BARCELONA, España.- El Futbol Club Barcelona siempre ha sido una institución que ha apostado por su futuro. La escuela de La Masía es una de las más prolíficas del mundo y allí se garantiza que todos los chicos que entren sean inyectados en su genoma con el estilo de juego culé.
 
Jugar en el Barça no es cosa fácil, ni para los españoles, ni para los extranjeros, ni para los propios canteranos. De hecho, en las últimas temporadas, luego de la marcha de Puyol, Xavi, Valdés y compañía, ya el conjunto azulgrana no es un producto casi exclusivo de casa.
 
Primero llegó Fàbregas, -uno que se fue porque no creyó, luego se arrepintió y acabó yéndose otra vez-, cuando Thiago Alcántara era el sustituto natural de Xavi. El siguiente episodio vio a Pedro cansarse de la eterna e injusta suplencia y acabó marchándose. El último en hacer las maletas, por la misma situación, ha sido Marc Bartra. Algo lamentable para un club que sigue formando cracks, pero los ve partir en una interminable sucesión año tras año.
 
El máximo responsable de estas últimas dos tragedias no es otro que Luis Enrique, quien perfectamente podía haber encontrado espacio para dos futbolistas de un tremendo rendimiento, necesarios, oportunos y por sobre todas las cosas, canteranos.
 
No hay excusas posibles pues el Barça tiene uno de los calendarios más apretados del planeta y para mantener a todos los jugadores en su forma tope, como el propio equipo los necesita, deben tener una cuota continua de cancha.
 
Lo sucedido con Bartra es aún más ridículo pues el Borussia Dortmund apenas tuvo que pagar la irrisoria cláusula de recisión de ocho millones de euros, la misma que había sido fijada si el central azulgrana no llegaba a jugar 60 minutos en el 30% de los partidos de la temporada, como acabó sucediendo.
 
Mascherano tiene 32 años, Bartra 25. Ahora, en el futuro cercano, el Barça tendrá que volver a acudir al mercado para llenar ese enorme vacío creado por un inexplicable capricho.
 
Es incomprensible como Luis Enrique, un hombre que también puede considerarse de la casa, no se percata del daño que le está produciendo al club desde un punto de vista holístico.
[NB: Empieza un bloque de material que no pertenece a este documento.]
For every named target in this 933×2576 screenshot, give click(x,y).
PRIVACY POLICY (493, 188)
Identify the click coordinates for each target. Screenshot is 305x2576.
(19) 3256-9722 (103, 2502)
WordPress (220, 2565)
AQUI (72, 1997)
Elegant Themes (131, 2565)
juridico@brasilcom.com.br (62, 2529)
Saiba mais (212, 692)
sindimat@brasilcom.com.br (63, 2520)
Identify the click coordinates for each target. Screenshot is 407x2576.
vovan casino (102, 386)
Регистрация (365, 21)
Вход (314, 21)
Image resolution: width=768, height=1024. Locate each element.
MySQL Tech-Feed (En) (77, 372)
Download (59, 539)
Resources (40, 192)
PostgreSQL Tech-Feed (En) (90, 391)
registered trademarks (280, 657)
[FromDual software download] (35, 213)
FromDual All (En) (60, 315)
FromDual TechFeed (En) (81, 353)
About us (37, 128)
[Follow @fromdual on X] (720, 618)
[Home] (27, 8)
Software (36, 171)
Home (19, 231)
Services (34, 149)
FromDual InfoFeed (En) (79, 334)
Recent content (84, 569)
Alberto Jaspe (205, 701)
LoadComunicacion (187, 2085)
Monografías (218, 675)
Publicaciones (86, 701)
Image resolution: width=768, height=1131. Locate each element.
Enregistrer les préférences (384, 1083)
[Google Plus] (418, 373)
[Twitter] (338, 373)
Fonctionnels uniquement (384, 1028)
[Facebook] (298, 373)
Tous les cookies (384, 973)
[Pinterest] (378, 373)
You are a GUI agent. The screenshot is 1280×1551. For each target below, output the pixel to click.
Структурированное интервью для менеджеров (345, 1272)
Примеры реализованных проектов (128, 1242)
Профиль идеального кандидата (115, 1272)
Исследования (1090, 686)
Es discutible si en este momento Bartra tiene o no la calidad para enfrentar un partido importante, pero negándole la posibilidad de hacerlo, -incluso contra los más asequibles rivales-, sólo consiguió frenar su desarrollo y aumentar su frustración.
 
 
Es también una duda sin respuesta cómo los otros miembros de la junta directiva no han conseguido persuadir un poco al asturiano para que le dé más valor al producto más valioso del club, esos chicos que llegaron siendo unos alevines y a pico y pala se abrieron el camino hasta el primer equipo.
 
Este episodio puede repetirse con Sergi Roberto y Rafinha si no son utilizados con una frecuencia lógica. Lo que sobra en el mundo del futbol es dinero para fichar a buenos y jóvenes jugadores, mucho más sin son alumnos aventajados de La Masía, una universidad que los gradúa con un doctorado.
 
Luis Enrique continúa llenando la sala de trofeos del Camp Nou, pero no está cultivando las semillas que permitirán un desarrollo sustentable en el futuro. El Barça se está convirtiendo en una compañía de importación-exportación y está distanciando los nexos entre su academia y su equipo grande. Lo que ha pasado con Thiago Alcántara, Pedro y Bartra está creando un impacto en los chicos de hoy y en la identidad del Barça de mañana.